:: SOURCE MATERIAL

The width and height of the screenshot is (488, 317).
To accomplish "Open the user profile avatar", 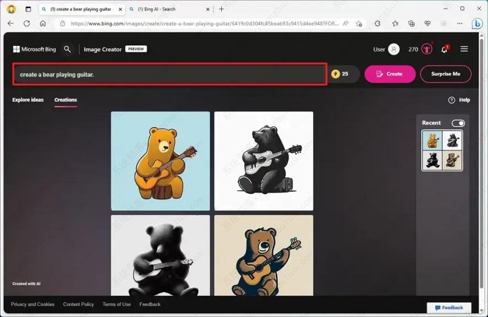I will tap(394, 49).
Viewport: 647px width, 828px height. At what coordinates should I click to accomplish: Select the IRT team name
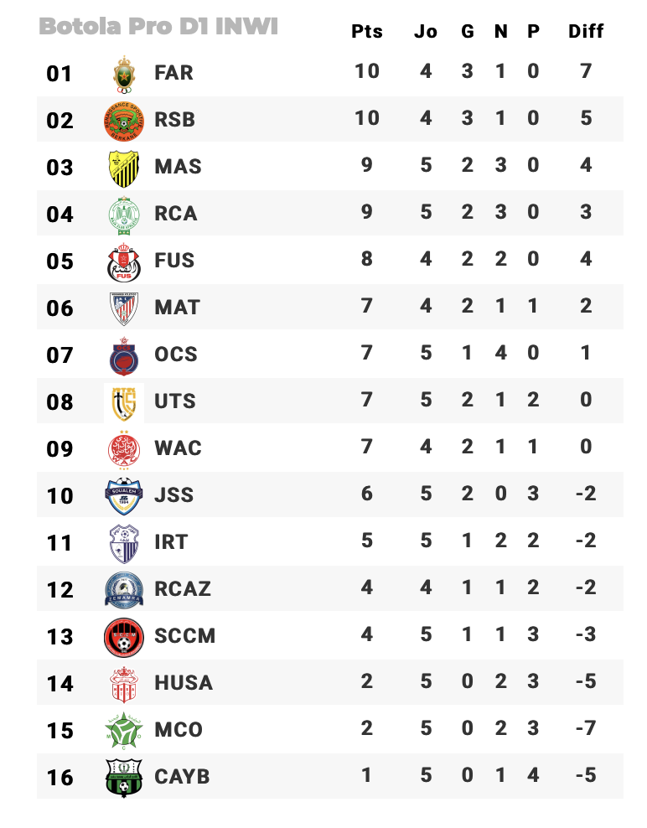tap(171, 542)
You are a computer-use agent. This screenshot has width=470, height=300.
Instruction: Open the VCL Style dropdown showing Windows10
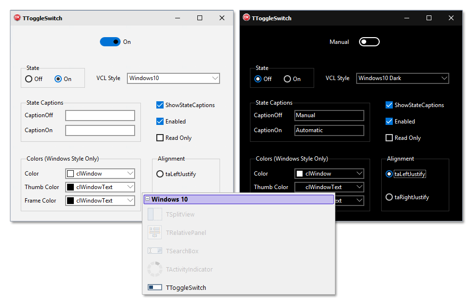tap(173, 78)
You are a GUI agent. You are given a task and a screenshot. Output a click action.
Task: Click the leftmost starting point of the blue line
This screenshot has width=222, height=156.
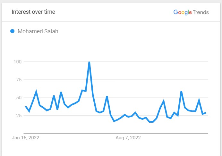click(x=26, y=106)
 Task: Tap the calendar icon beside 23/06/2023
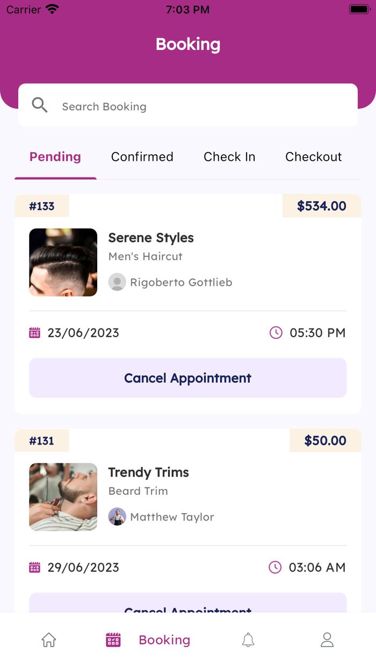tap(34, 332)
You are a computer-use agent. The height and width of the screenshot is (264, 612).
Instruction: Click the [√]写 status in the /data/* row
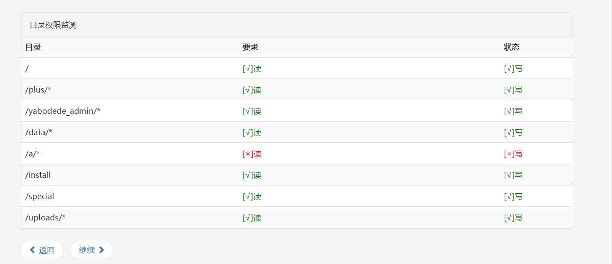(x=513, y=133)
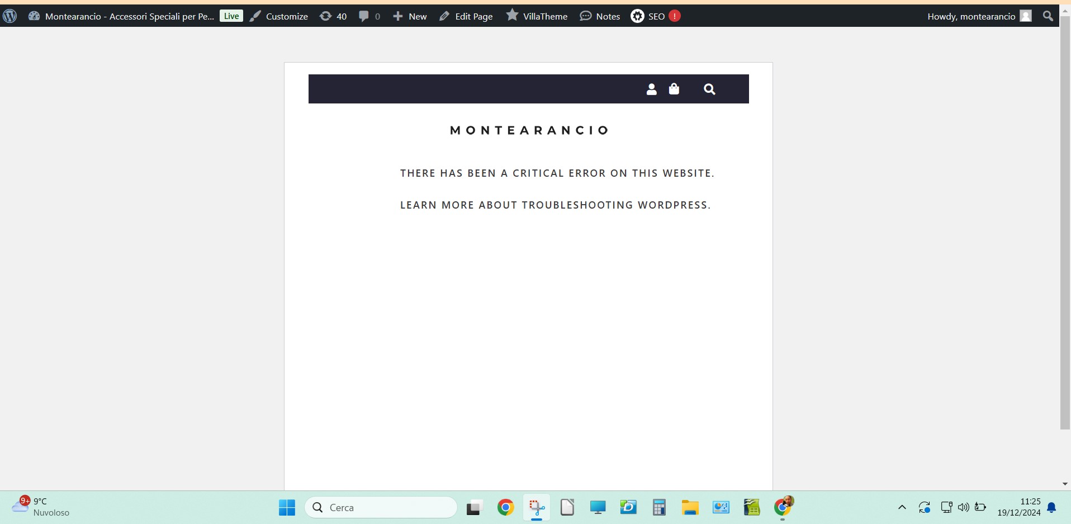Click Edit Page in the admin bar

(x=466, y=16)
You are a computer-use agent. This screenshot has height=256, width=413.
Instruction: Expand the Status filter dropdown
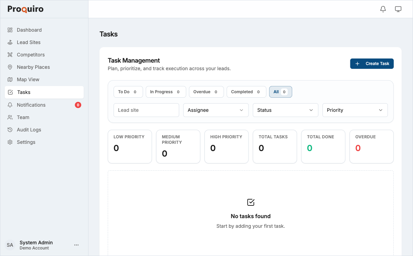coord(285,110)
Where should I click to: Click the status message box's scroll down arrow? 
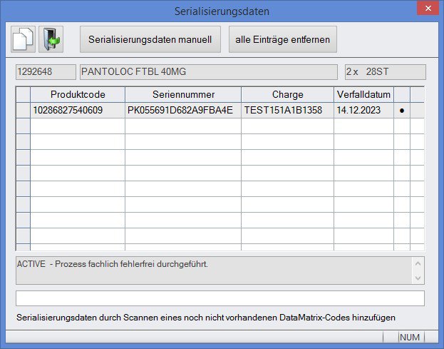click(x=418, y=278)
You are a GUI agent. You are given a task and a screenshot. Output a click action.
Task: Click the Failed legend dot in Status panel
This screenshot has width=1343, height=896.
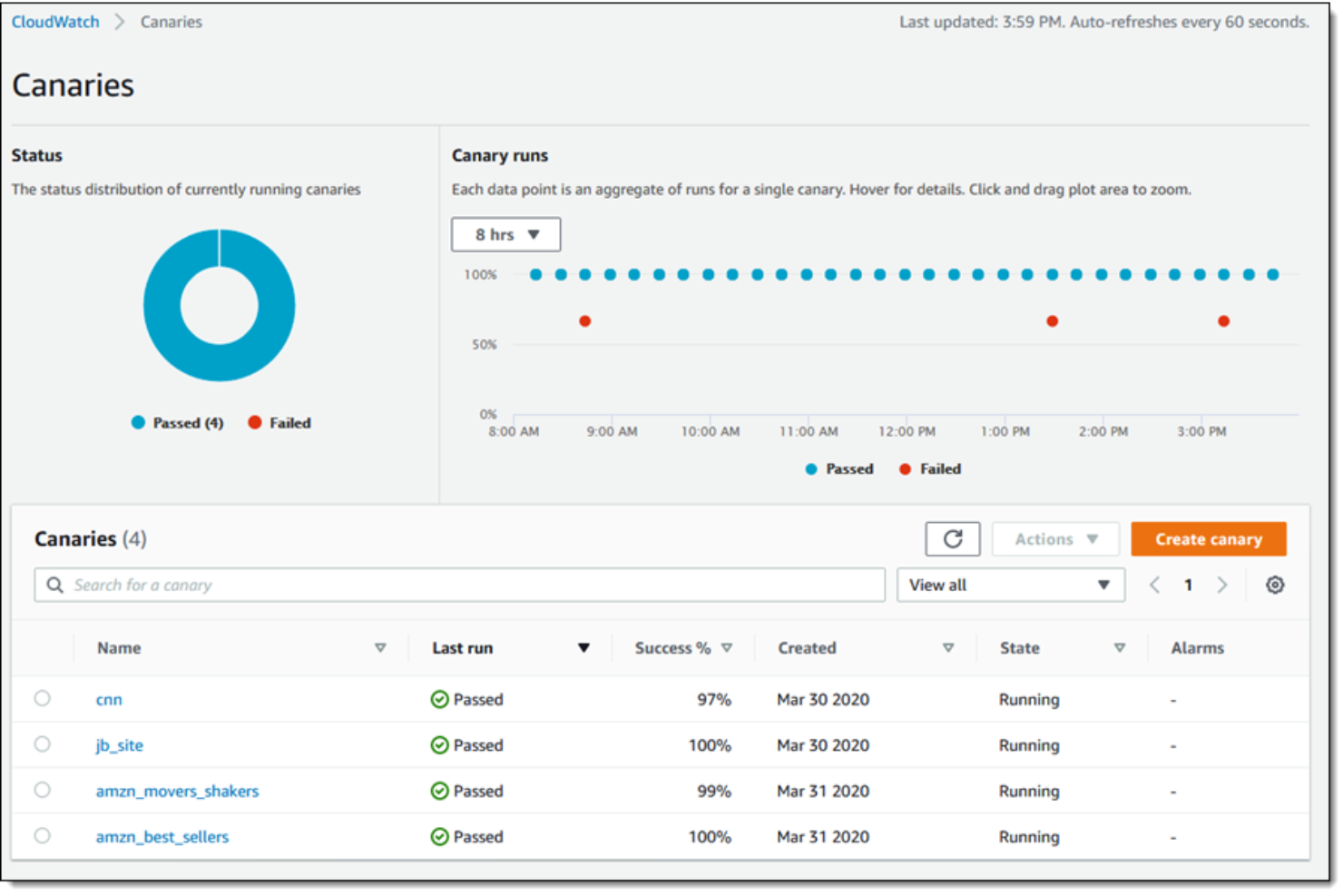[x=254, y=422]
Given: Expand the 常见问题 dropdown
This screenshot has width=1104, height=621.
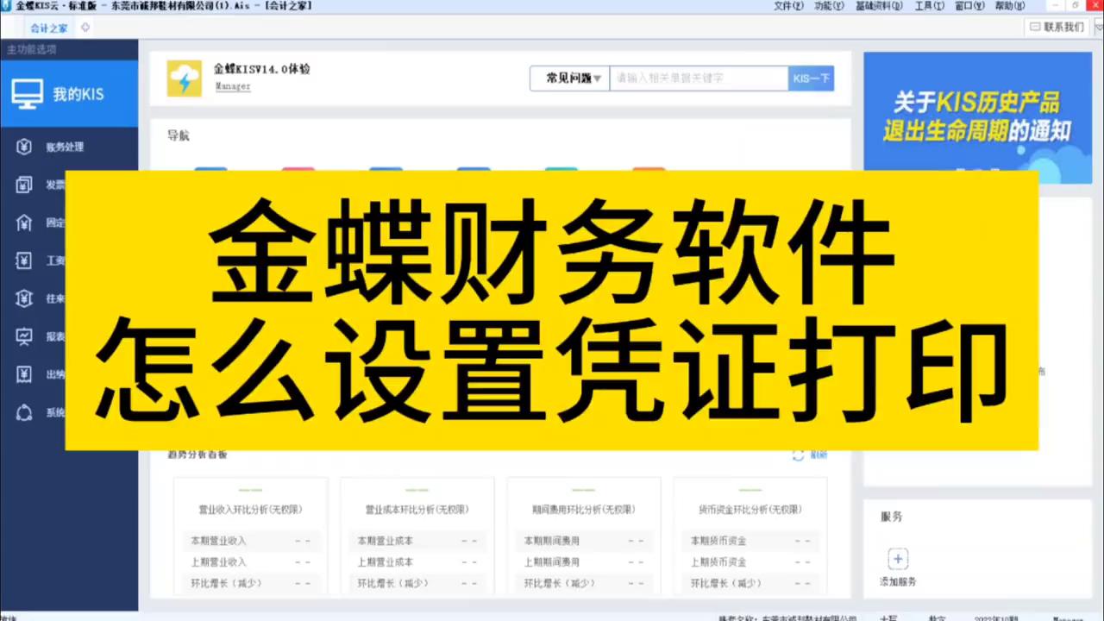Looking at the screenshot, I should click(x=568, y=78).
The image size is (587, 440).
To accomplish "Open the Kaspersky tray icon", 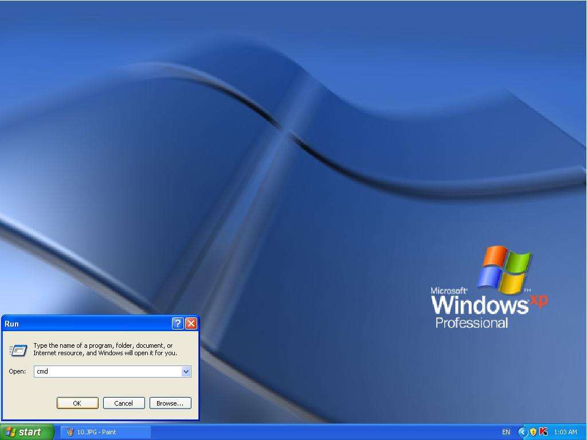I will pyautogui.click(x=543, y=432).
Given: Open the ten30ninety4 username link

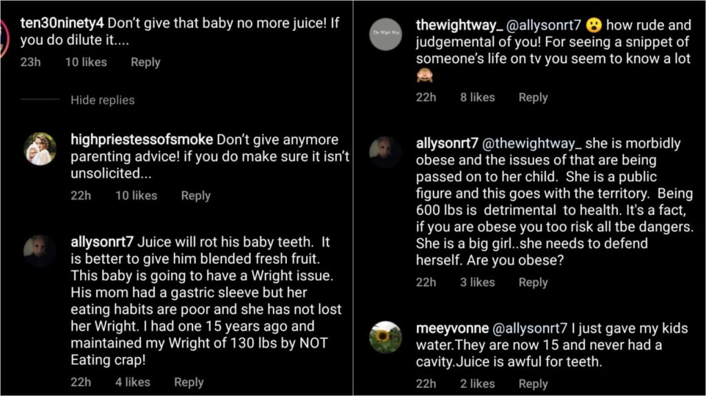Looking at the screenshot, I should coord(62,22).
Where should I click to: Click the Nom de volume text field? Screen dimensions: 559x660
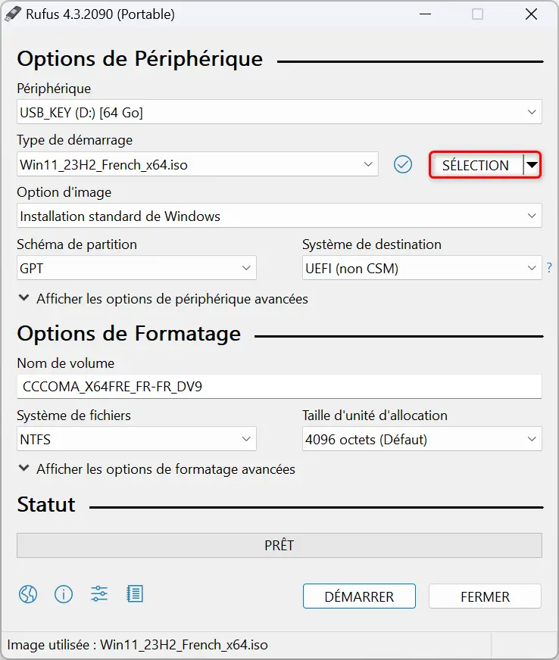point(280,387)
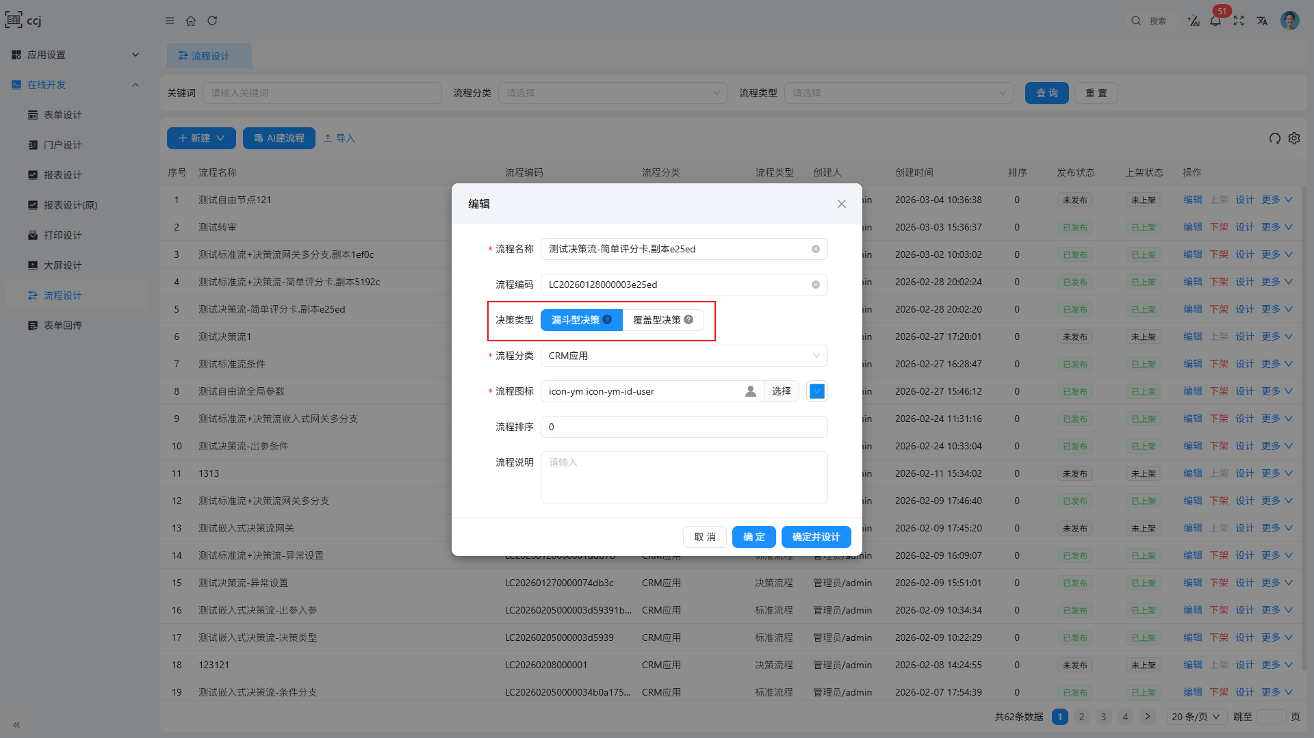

::::

DESCRIPTION OF THE TASK: Now transcribe the lines above exactly, starting at the line containing "Task: Click the leftmost" and ending at the line containing "You are a computer-use agent. The", both lines included, pictures excluded.

EXERCISE OUTPUT:
Task: Click the leftmost starting point of the blue line
This screenshot has width=222, height=156.
click(x=26, y=106)
 Task: Tap the calendar icon beside 23/06/2023
tap(34, 332)
You are a computer-use agent. The height and width of the screenshot is (264, 612).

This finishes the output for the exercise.